#### DATA ####

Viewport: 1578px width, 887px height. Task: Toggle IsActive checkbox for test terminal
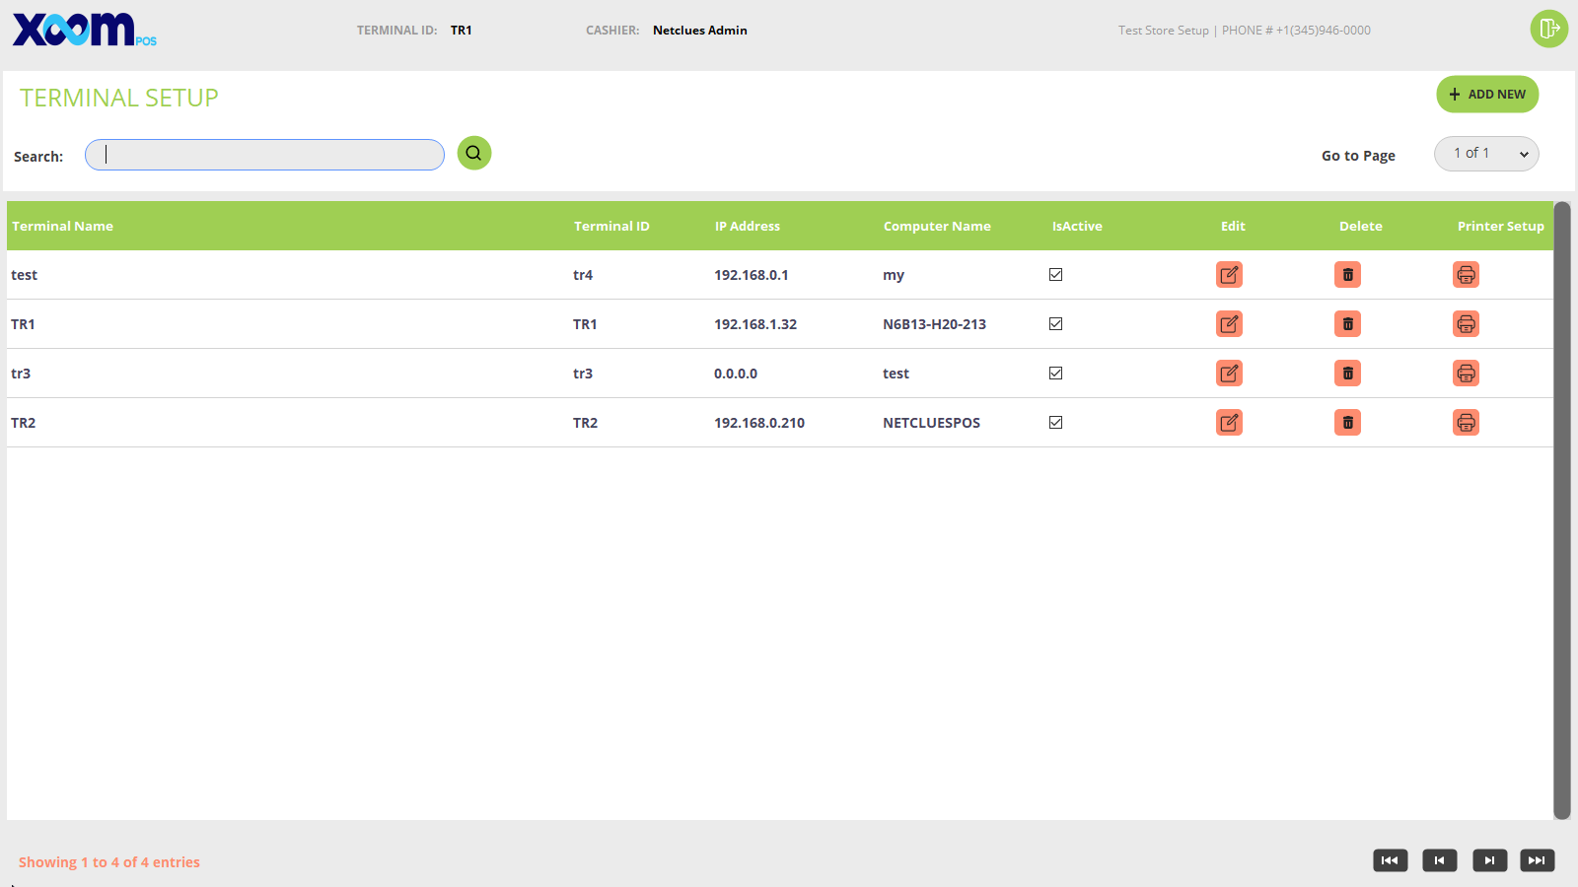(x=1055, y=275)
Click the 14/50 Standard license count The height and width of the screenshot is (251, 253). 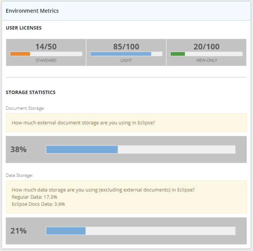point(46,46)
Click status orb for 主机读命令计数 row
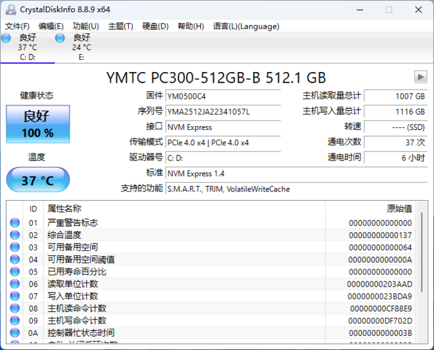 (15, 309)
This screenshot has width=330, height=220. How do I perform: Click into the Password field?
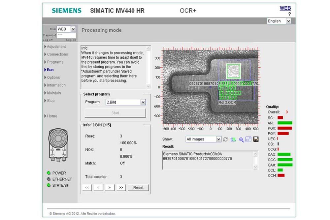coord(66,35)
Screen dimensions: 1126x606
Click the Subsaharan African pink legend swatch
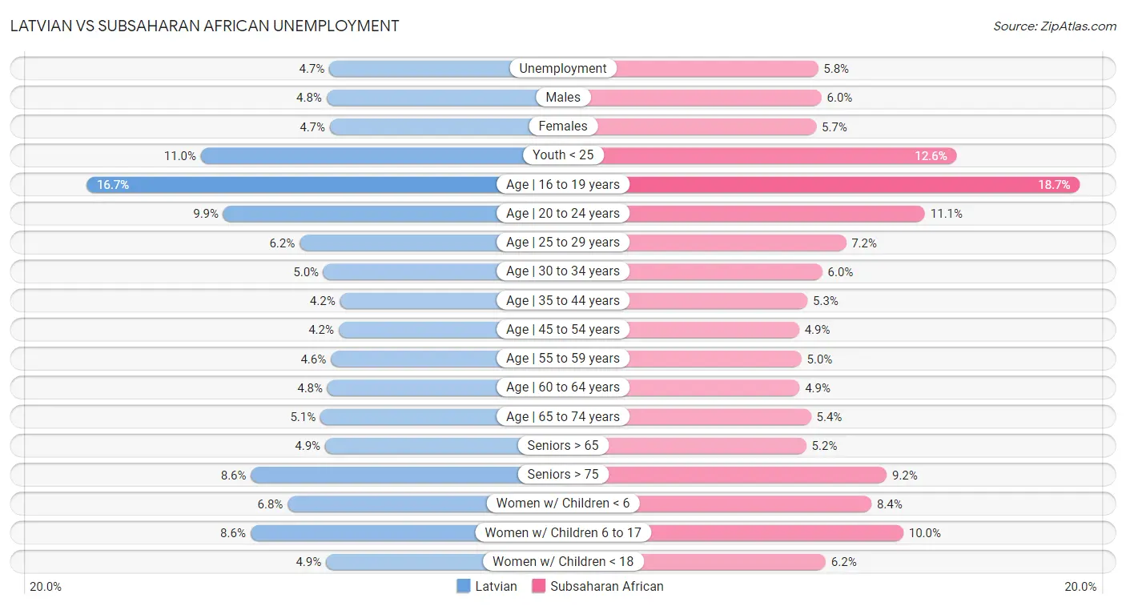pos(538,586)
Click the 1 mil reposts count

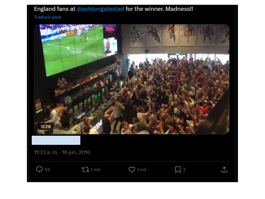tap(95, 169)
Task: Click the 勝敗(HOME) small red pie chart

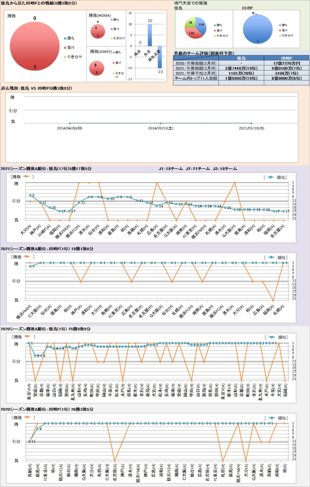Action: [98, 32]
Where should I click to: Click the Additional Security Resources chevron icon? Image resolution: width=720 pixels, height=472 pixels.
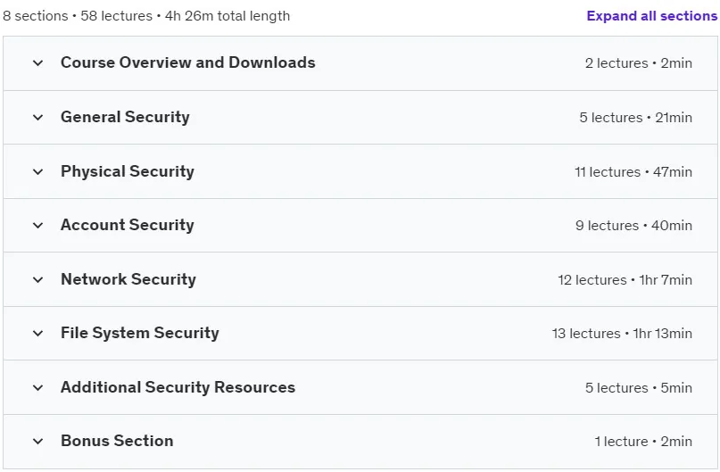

####
#### DATA ####

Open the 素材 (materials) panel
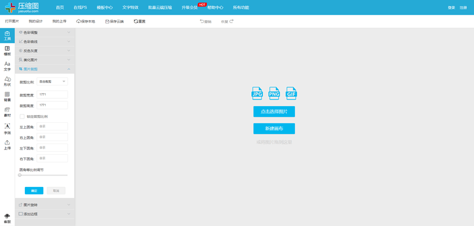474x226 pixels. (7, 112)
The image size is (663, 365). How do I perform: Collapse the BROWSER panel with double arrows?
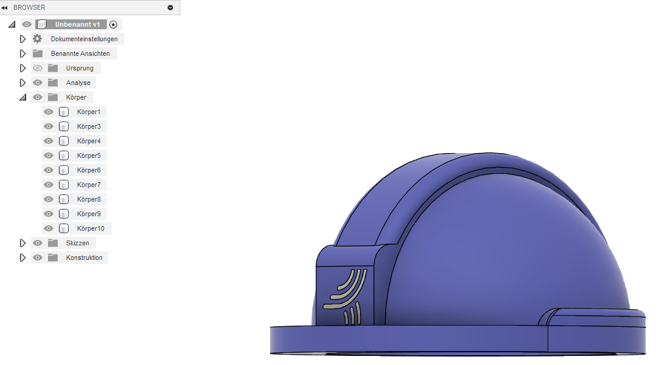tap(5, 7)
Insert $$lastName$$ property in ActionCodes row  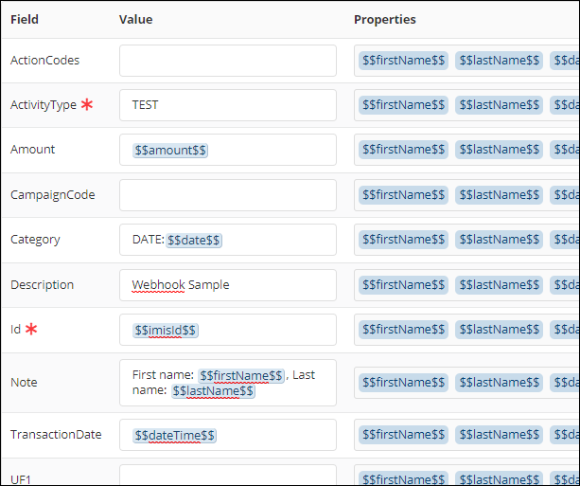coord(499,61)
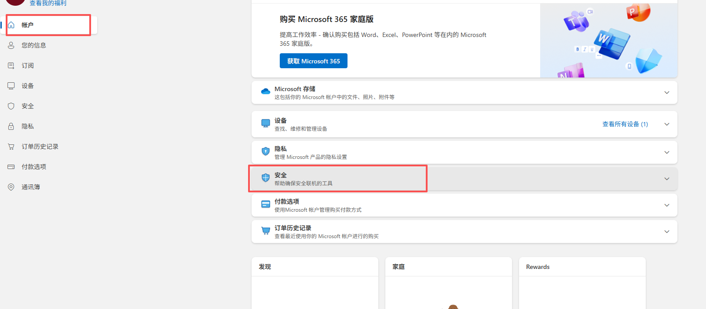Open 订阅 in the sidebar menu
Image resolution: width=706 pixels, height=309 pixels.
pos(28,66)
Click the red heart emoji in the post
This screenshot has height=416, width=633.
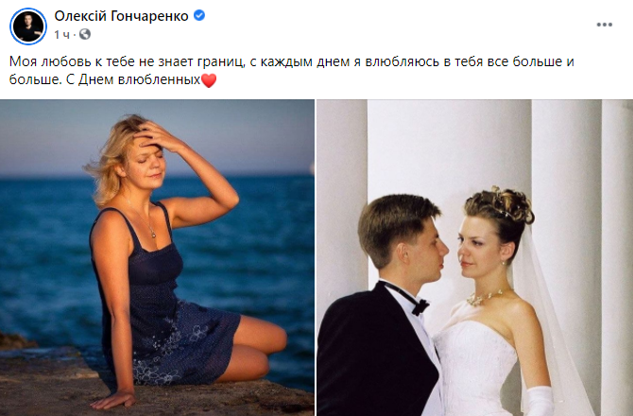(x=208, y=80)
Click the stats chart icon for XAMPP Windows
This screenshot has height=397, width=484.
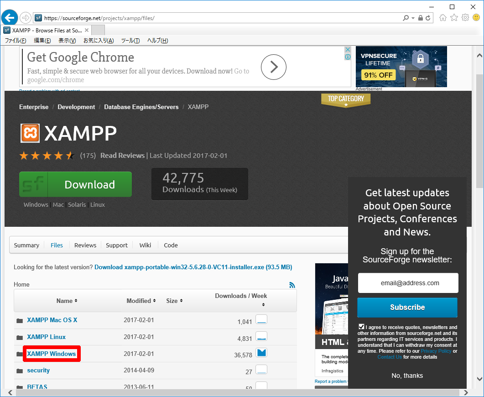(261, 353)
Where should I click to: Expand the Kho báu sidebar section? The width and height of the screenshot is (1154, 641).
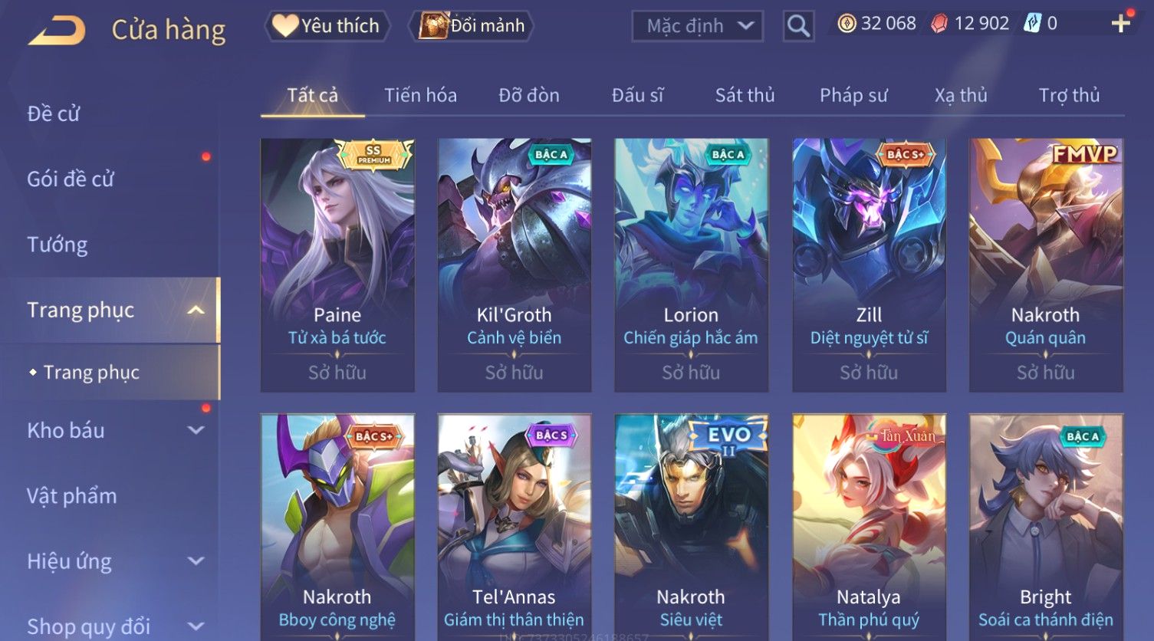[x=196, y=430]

####
#### DATA ####

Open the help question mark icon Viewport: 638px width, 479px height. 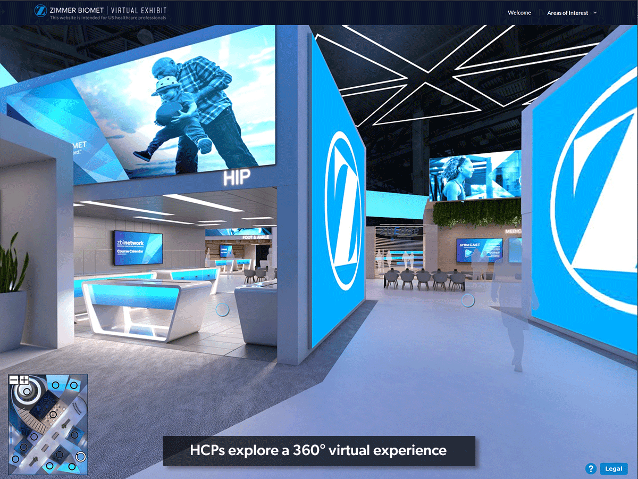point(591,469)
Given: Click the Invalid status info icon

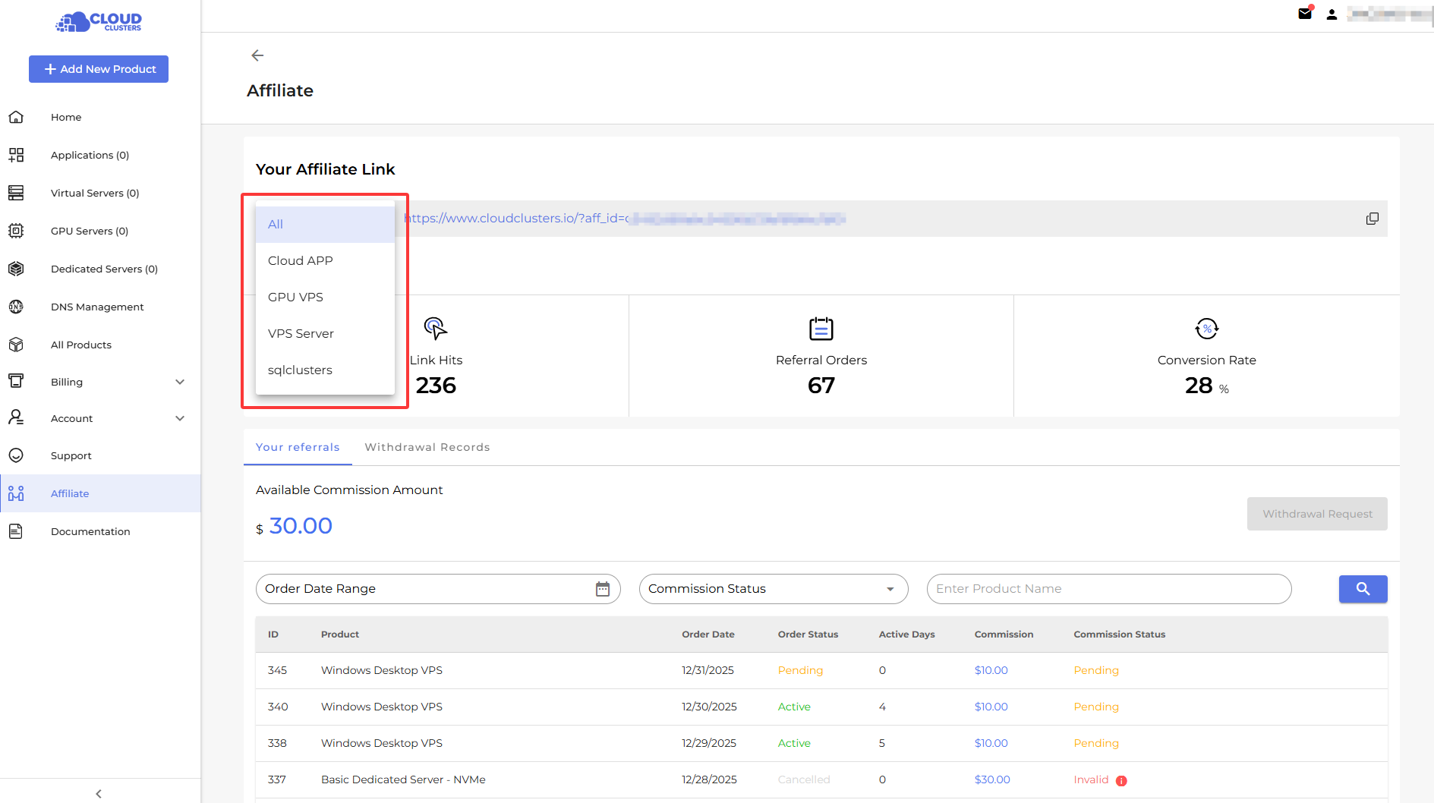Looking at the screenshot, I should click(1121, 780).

####

▶ ASSIGNMENT: Exactly the lines above, from the one containing "Click the 1 mil reposts count" down to the one containing "Where should I click to: Click", are to be repeated, including both ends. Pictures are not part of the copy.

▶ TASK ANSWER:
Click the 1 mil reposts count

tap(95, 169)
Task: Click the 勝敗(HOME) small red pie chart

Action: [98, 32]
Where should I click to: Click the Additional Security Resources chevron icon? Image resolution: width=720 pixels, height=472 pixels.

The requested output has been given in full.